My grandmother passed this summer, and my mother’s been going through her experience of grief. And since that happened, I have never felt her presence more than I ever had in my life through this experience (pointing to her pregnancy belly).
We’ve watched your career ever since playing Jane the Virgin, and she was such a driven character. What do you relate to with her?
It’s so funny because Jane was so pivotal in my life. It was such a phenomenal character to play it was so vastly different than myself. I mean, I think I got very lucky to play such a kind, loving, always good and honest. That really helped me in my real-life kind of reflect on how I should be more like Jane. I would literally say, “I should probably be a little more like Jane.” But the good thing about that is that I would go out into the world, and all of the beautiful viewers of Jane would be so loving and treat me like I was Jane. And I was, like, “I am learning, and I’m failing, and I’m tripping, and I’m flawed, and I have so much to grow.” And I was so lucky to play that character.
But also to play Nell, who is flawed and learning and makes mistakes and has this beautiful space to grow in and has space of redemption, whether it’s between her and her roommate or her and her best friend or her arch nemesis or her new best friend in her life, just to have someone that is in her 30s, thinking that she’s got it together. And then it all kind of falls apart.
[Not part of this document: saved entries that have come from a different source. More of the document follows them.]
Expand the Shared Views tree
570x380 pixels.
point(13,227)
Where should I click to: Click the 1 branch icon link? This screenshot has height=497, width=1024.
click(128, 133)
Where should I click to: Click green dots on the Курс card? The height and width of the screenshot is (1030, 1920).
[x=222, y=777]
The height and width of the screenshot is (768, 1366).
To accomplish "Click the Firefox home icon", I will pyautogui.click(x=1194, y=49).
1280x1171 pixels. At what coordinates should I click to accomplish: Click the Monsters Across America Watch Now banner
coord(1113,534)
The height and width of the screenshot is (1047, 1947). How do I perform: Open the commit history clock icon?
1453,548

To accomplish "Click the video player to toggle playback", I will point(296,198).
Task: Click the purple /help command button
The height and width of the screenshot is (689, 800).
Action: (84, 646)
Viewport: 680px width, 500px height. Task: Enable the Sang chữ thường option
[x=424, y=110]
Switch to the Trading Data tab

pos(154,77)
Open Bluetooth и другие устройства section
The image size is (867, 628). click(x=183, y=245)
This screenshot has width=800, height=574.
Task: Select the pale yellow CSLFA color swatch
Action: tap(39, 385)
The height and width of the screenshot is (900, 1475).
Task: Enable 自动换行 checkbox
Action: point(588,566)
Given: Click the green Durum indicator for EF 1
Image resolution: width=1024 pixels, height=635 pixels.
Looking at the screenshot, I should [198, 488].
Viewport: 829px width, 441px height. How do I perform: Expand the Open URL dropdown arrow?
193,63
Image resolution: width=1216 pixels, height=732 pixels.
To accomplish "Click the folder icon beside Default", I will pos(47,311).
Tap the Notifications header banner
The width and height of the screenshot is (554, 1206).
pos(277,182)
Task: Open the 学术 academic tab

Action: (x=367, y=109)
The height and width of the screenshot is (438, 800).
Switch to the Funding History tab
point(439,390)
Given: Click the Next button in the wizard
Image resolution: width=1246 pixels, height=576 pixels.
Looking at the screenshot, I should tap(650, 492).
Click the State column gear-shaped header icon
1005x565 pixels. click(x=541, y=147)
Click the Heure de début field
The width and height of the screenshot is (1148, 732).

For me, it is just so much easier to connect to because now, as I go into this next chapter in my life, I don’t know what I’m doing. I can’t even see past the birth. And I’m going to fall, and I’m going to trip, and I’m going to make mistakes, and I’m going to ask for help, and I’m going to need to lean on all of the incredible people around me. And I’m going to have to ask for forgiveness. And I will forever be someone that’s shedding like that onion and peeling away at the layers of what I think I know and what I don’t know. And Nell is that. So, it’s really cool to be playing this in a time where I’m now just continuously unraveling and rebuilding myself.
Does your Latina culture influence your character and the series?
It’s impossible for it not to. I’m always Latina, you know. It’s so much of my identity. I always bring something of myself to everything I play. Nuances that connect me to my culture, my passion, my love and my family.
‘Not Dead Yet‘ airs Wednesdays on ABC.